Line chart, tracking nonfarm workers
Y-axis: Millions; x-axis: 2006 – 2021.
Total workers: 135 million Jan. 31 2006, declined to 130 million by Feb. 26, 2010, and then rose steadily to roughly 152.5 million by February 2020. By the end of April, total workers had fallen to near 130.3 million, but by year-end workers increased to over 140 million.
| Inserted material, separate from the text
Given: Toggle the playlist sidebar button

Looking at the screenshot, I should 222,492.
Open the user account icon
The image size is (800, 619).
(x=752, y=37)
At the beginning of September 2021 total workers stood over 147 million.
Recessions: December 2007 – June 2009, February – April 2020.
Line chart, unemployment and underemployment
Y-axis: Rate (%); x-axis: 2006 – 2021.
Recessions: December 2007 – June 2009 and February – April 2020
Underemployment rises to near 23% from about 7% at the beginning of the recession which began in February, unemployment to near 15% from about 3.5%. By the end of September 2021, unemployment stood at 4.8% and underemployment at 8.5%.
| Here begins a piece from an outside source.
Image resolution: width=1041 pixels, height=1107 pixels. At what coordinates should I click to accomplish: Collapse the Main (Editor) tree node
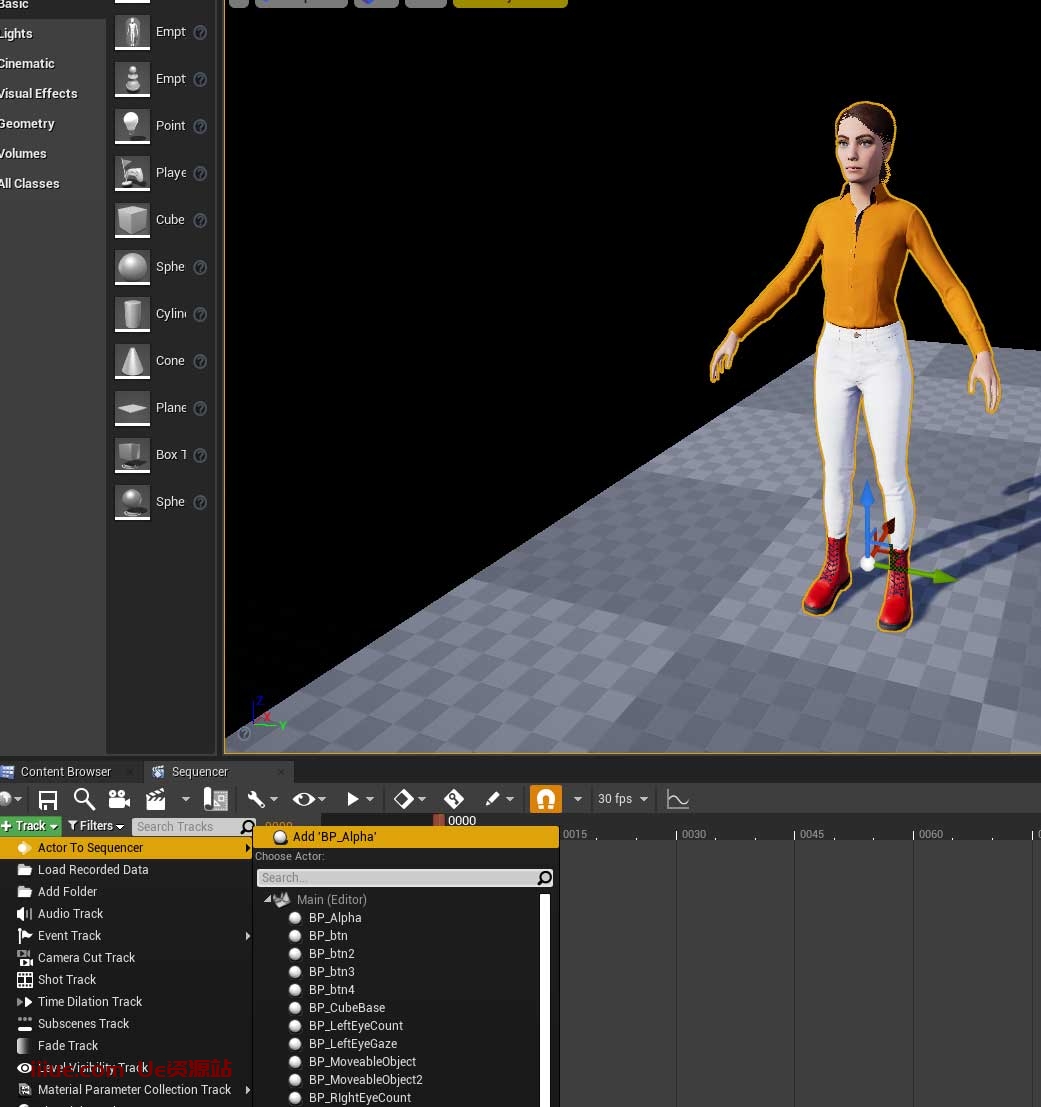(x=268, y=900)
Line chart compares hires and job openings. Y-axis: Millions of workers SA; x-axis: 2006 – 2021.
Hires generally exceed job openings initially, and during the 2008 – 2009 recession, that gap reached nearly a million workers. By 2013 lines tracking job openings and hires begin to intersect. By 2015 openings clearly exceed hires until, by late October 2019, that gap expanded to nearly 1.9 million. Recently, however, job openings have trended downward, reaching 6.9 million in early 2020, (down from 7.3 million in October 2019) with hires at about 5.5 million (about flat with February 2020 month-end hires). Hires then fell to roughly 3.8 million and job openings to roughly 5 million in April before both rebounded somewhat to about 6.2 million hires and 5.4 million job openings by the end of May 2020. In late August job openings were near 6.5 million and hires were near 5.3 million. By late November job openings remained near 6.5 million and hires were near 5.6 million. As of February 2021, job openings had risen to 7.4 million and hires had fallen to about 5.4 million. By the end of July 2021 job openings had risen again to over 10.9 million with hires over 6.1 million.
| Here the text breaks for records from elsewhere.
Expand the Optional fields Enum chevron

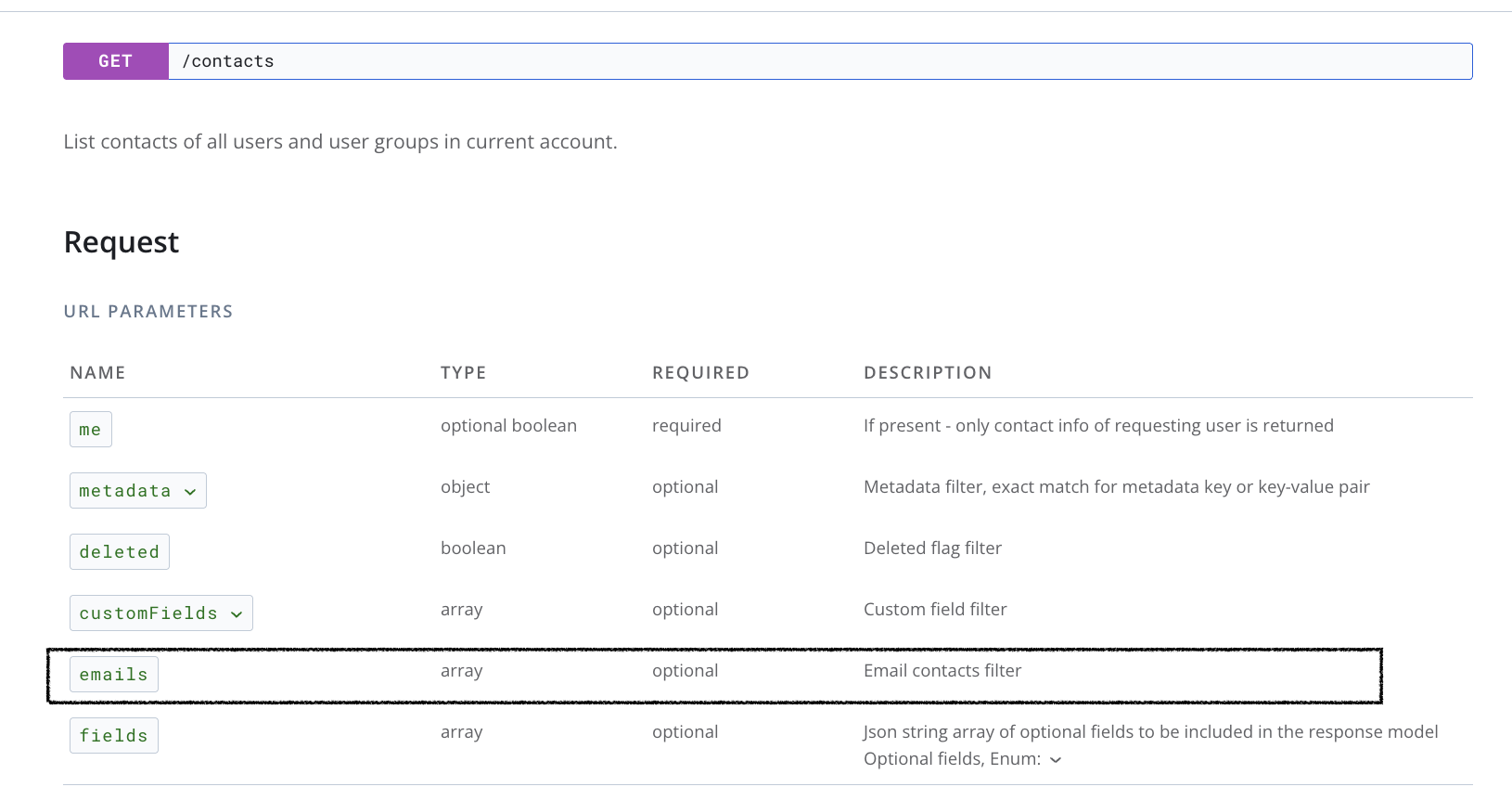click(x=1056, y=760)
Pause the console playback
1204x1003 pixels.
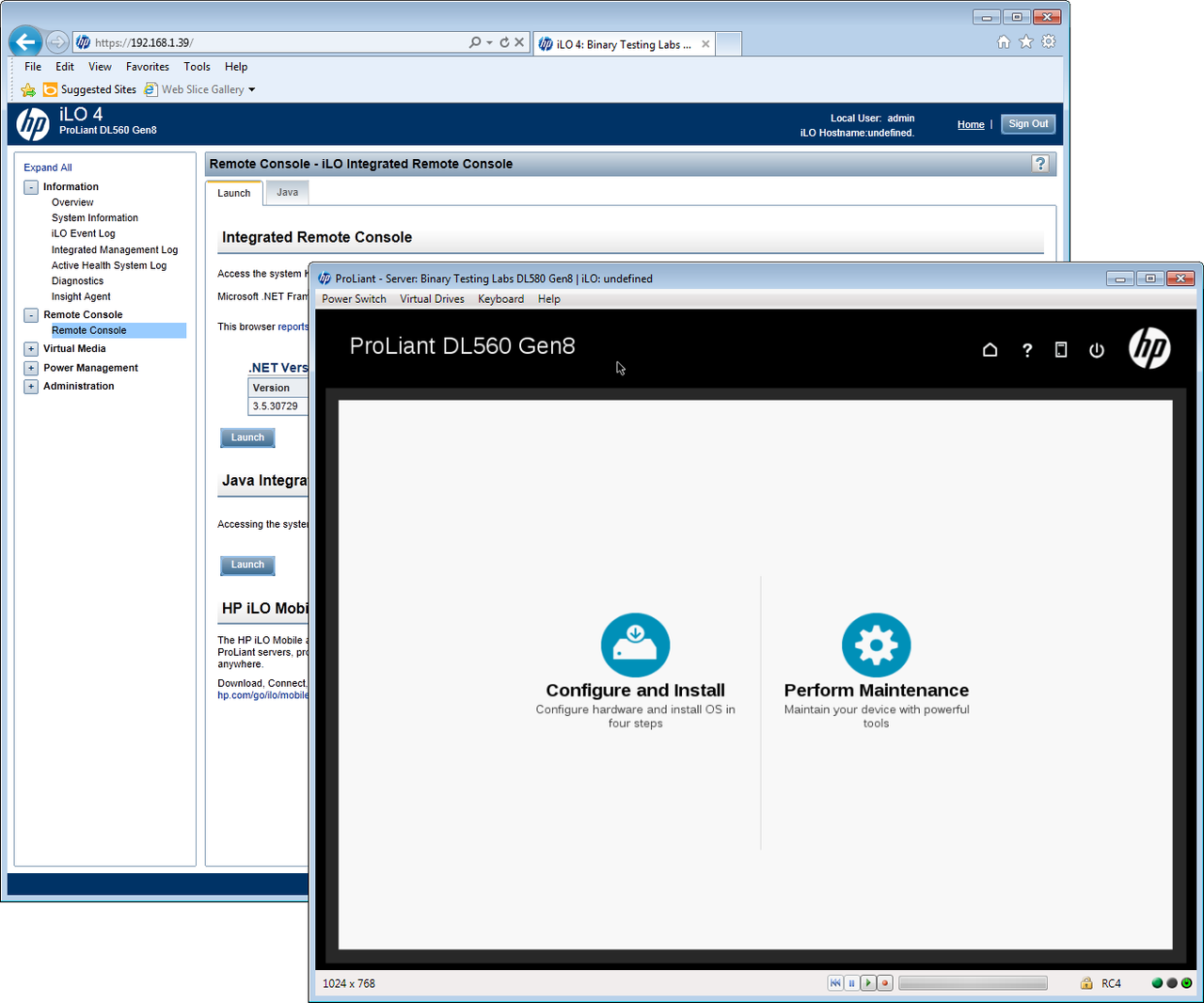[851, 983]
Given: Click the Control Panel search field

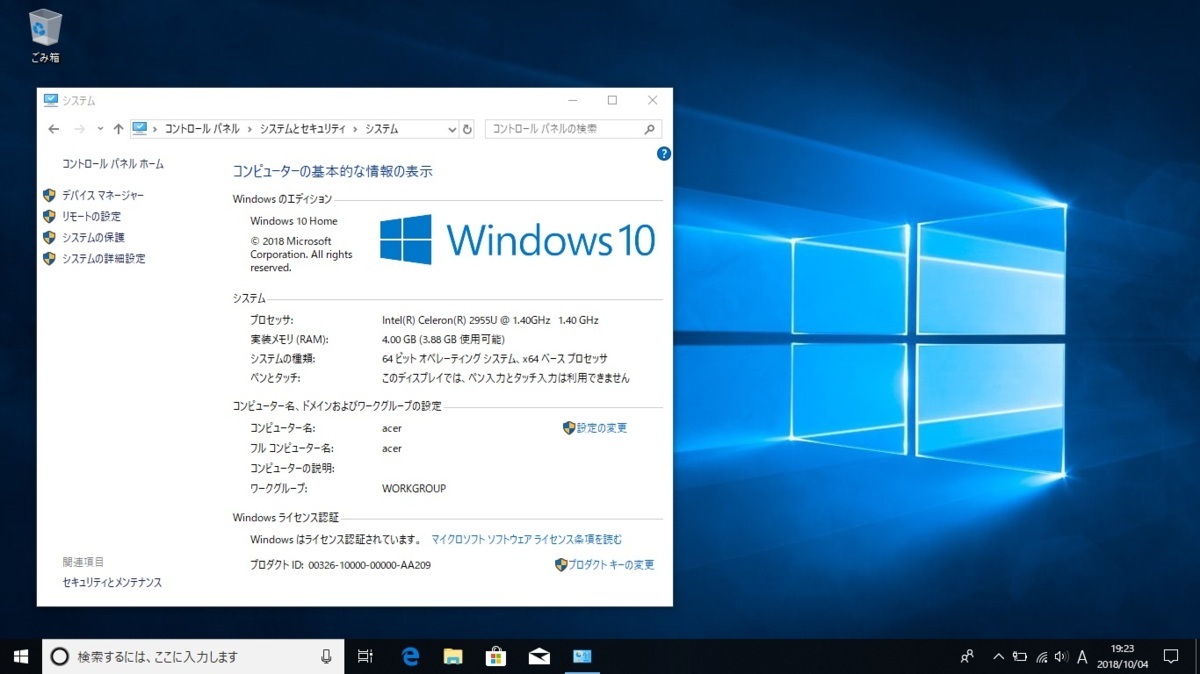Looking at the screenshot, I should 565,129.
Line chart showing total employed as a % of population.
Y-axis: Percent; x-axis: 2006 – 2021.
Recessions: 2008 – June 2009 and 2020
While roughly 66% of the population was employed from 2006 to 2008, the 2008 – 2009 recession saw a decline to nearly 65.5%. Post-recession, the decline continued to a low below 62.5% in 2015, recovering to nearly 63.4% in February 2020 but declining to a low of 60.2% in April, then recovering somewhat to 61% at year-end. As of early September 2021, the rate stood at about 61.7%.
Sources: Bloomberg and Wells Fargo Investment Institute. Monthly data from January 1, 2006 to September 30, 2021. JOLTS: monthly data from January 1, 2006 to July 31, 2021. JOLTS = Job Openings and Labor Turnover Survey. Shaded area represents a U.S. economic recession. SA = seasonally adjusted.
- Job openings exceed unemployment by over 2 million people, highlighting labor shortages restraining growth. Our view is that job gains will get an added lift from economic growth led by labor-intensive services industries.
- We expect strong job gains supported by strong economic growth and moderating labor shortages to lower the unemployment rate by more than two percentage points by the fourth quarter of 2021, compared to a year ago.